A drought began to develop across Minnesota, Iowa, and western and northeast Wisconsin during August and September. The driest areas were over parts of Minnesota and Iowa where severe drought conditions had developed by early winter (D2) reducing yields on soy beans, creating high fire danger, and hampered fall tillage.

Rochester, MN had their 5th driest August on record (only 0.96" of rain) and the 5th driest October (only 0.29" of rain). Spring Valley, MN had their driest October on record (0.56"). To top it off, in November, Rochester only received 0.2" of snow (8th lowest ever).

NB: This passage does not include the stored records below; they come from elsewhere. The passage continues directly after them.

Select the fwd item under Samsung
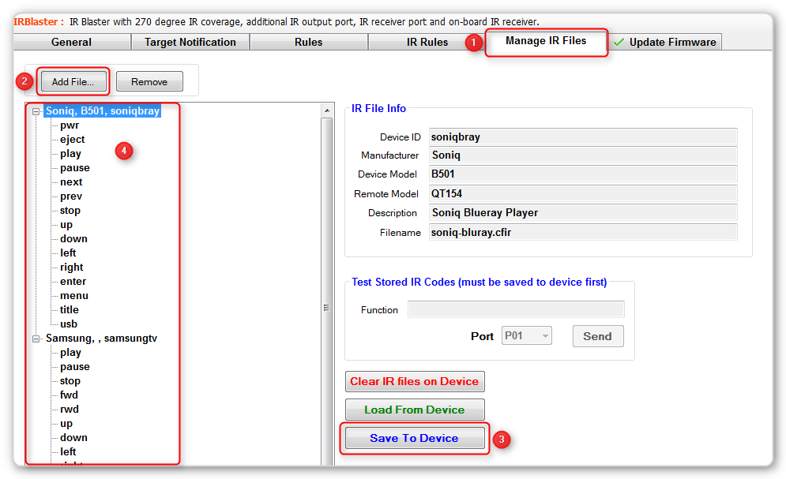The height and width of the screenshot is (479, 786). coord(69,395)
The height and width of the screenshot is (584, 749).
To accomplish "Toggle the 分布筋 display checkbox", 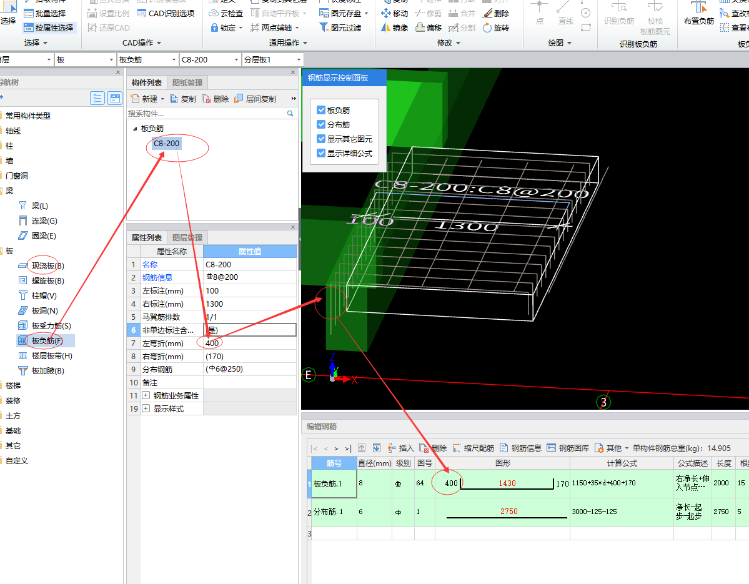I will point(321,124).
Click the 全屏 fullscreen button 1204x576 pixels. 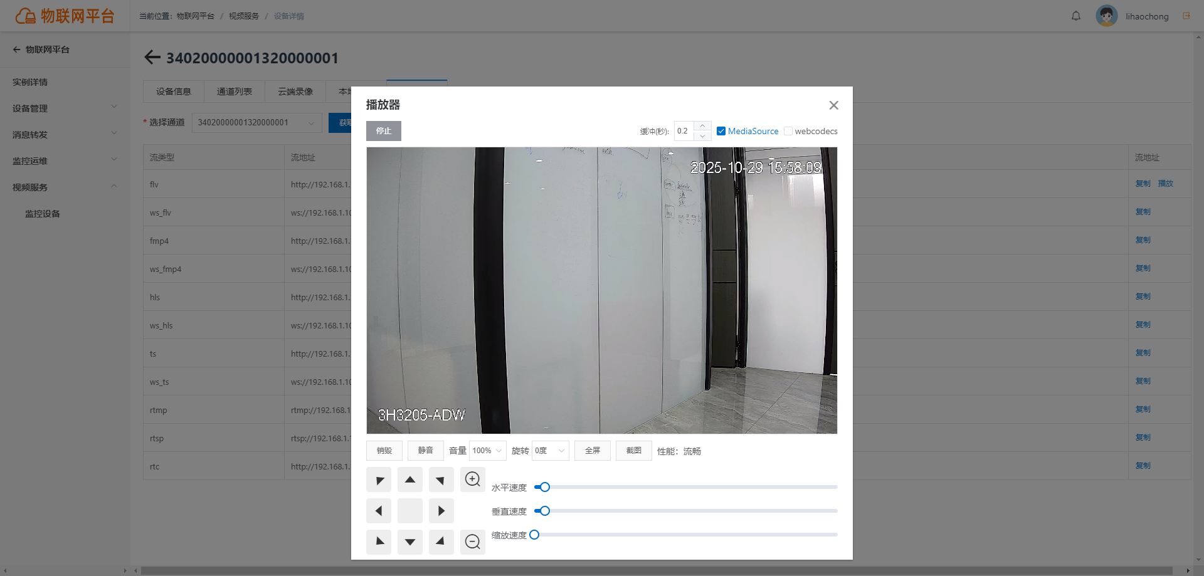[593, 451]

drought monitor december 13 2011


Honorable Mention: August 23 - Chili, WI Tornado

Severe thunderstorms developed over Clark County, Wisconsin initially dropping large hail around Thorp and Neillsville. They continued to strengthen as they moved southeast and eventually produced a tornado near the small community of Chili, WI. The tornado was rated an EF2 on the Enhanced Fujita Scale and tracked about 7.2 miles causing two known injuries.

Severe weather was very isolated in the region that day as you can see by the following image (click to enlarge).  House damage is also shown below around Chili.

severe weather reports from August 23rd 2011 damaged house

For a more detailed summary of this event from the La Crosse National Weather Service, click here: http://www.crh.noaa.gov/arx/?n=aug2311


10. June 7th Heat

On June 7th, Rochester, MN had a high temperature of 101 (F) degrees, the first time the high had topped the 100-degree mark since July 31, 1988.  This set a new record for the date.

The temperature hit 100 degrees in La Crosse, WI and Austin, MN, while most other locations had highs in the 90s.  According to the Midwestern Regional Climate Center, there were more than 500 record high maximum temperature records set during the first week of June 2011.


9. Cold Spring

From mid April to early May, temperatures were quite cool across the region delaying field work and planting. Corn planting, for example, was 20% to 45% behind the 5-year average in the Midwest going into early May after 23 straight days of colder than normal readings. It was the sixth coldest for this time period and the coldest since 1956.

Ironically enough temperatures rebounded to well above normal by mid May.

temperature departures temperature departures for april 2011 temperature departures for spring 2011
Average maximum temperature (deg F) departure from mean (April 17-23, 2011). (Click on image to enlarge) Average temperature (deg F) departure from mean (April 2011). (Click on image to enlarge) Average temperature (deg F) departure from mean (Spring 2011). (Click on image to enlarge)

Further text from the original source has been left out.